The results of this study are supported by the study done by Hamidi et al. at Johns Hopkins University of Public Health, USA, in which correlation between activity density and infection rate was found to be 0.280. The P value obtained by Structural Equational Modeling analysis is 0.874 > 0.05, which indicates that the infection rate increases with activity density, but the relationship is not statistically significant, possibly due to more adherence to social distancing guidelines.^{[14]} The results of this study can also be compared with the study conducted by Bhadra et al., in which they found a moderate positive correlation (0.49) between the COVID19 infection rate and the population density in 600 districts of 4 states (West Bengal, Maharashtra, Uttar Pradesh, ad Tamil Nadu) of India. This was further confirmed by regression analysis in which P value was significant at 0.000 level, because of which they rejected the null hypothesis.^{[15]} The results of this study are in contrast with the study conducted by Kadi and Khelfaoui, in which they found a positive correlation using Pearson correlation coefficient, i.e., 0.71, between population density and COVID19 cases in the country Algeria in North Africa. It was found that population density has a positive effect on increase in number of cases of COVID19 virus.^{[16]}
In this study and the abovecited studies, the correlation of COVID19 infection rate was analyzed with population density, but there might be many other factors such as testing rate, airport traffic, and high age groups which may be affecting the number of people getting infected in a particular area. Factors such as wind speed, total number of participants in major sports events, and GDP per capita were positively correlated with the numbers of COVID19 cases and deaths adjusted by the total population of cities (Spearman's correlation test, P < 0.05).^{[17]} In conclusion, the population density does not have a strong correlation with the percentage of population suffered from COVID19 in India. Therefore, there is a need of scientific insight for certain unexplored factors beyond population density leading to higher infection rate at a particular place.
Acknowledgments
The authors are thankful to Ms. Divya, Data Consultant, for the acquisition and retrieval of COVID19 data.

## [Work required]
Which Indian states does the discussion of COVID19 infection rate and population density name for the Bhadra et al. study? List all of them.

## [Data under study]

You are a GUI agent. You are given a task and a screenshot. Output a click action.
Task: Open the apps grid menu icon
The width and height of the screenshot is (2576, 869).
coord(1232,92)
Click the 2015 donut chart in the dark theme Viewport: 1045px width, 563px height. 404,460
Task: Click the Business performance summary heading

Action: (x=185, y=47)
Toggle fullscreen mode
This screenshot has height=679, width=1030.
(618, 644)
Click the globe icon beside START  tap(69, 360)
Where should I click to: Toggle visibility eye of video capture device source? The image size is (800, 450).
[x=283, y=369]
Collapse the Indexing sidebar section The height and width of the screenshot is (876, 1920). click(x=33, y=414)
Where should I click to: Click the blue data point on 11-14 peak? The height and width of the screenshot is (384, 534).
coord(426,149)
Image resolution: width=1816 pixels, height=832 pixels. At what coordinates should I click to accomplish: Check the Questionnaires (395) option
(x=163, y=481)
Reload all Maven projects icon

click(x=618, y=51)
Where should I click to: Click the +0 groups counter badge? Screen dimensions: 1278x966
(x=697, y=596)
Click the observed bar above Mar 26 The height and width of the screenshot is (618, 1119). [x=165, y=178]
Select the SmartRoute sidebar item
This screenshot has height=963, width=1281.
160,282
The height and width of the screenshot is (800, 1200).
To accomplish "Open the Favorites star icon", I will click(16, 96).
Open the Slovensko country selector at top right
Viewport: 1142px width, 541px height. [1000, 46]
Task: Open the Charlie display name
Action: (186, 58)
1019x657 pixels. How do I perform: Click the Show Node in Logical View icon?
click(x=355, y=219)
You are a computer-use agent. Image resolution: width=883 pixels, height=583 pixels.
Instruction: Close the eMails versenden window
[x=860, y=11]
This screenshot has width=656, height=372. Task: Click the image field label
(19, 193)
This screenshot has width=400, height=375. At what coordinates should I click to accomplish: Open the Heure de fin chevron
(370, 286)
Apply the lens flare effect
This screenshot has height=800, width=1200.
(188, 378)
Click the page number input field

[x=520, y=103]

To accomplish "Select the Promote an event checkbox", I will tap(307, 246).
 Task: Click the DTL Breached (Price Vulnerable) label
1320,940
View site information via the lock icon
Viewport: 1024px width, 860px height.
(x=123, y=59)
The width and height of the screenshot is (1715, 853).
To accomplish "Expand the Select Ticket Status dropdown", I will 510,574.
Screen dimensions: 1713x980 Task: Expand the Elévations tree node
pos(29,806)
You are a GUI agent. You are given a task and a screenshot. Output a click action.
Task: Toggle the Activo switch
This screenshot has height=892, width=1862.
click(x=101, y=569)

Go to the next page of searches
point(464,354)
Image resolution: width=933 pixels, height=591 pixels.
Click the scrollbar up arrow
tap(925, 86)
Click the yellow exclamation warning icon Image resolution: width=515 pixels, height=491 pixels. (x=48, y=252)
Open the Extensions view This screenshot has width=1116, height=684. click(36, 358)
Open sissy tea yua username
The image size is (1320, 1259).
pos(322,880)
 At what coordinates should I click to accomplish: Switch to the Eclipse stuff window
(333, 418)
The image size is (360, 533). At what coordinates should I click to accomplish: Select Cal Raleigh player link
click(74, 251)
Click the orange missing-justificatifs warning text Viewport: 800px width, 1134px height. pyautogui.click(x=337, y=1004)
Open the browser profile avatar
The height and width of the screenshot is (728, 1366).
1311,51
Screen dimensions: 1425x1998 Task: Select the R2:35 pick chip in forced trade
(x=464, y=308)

## [Result below]
West Bengal, Maharashtra, Uttar Pradesh, Tamil Nadu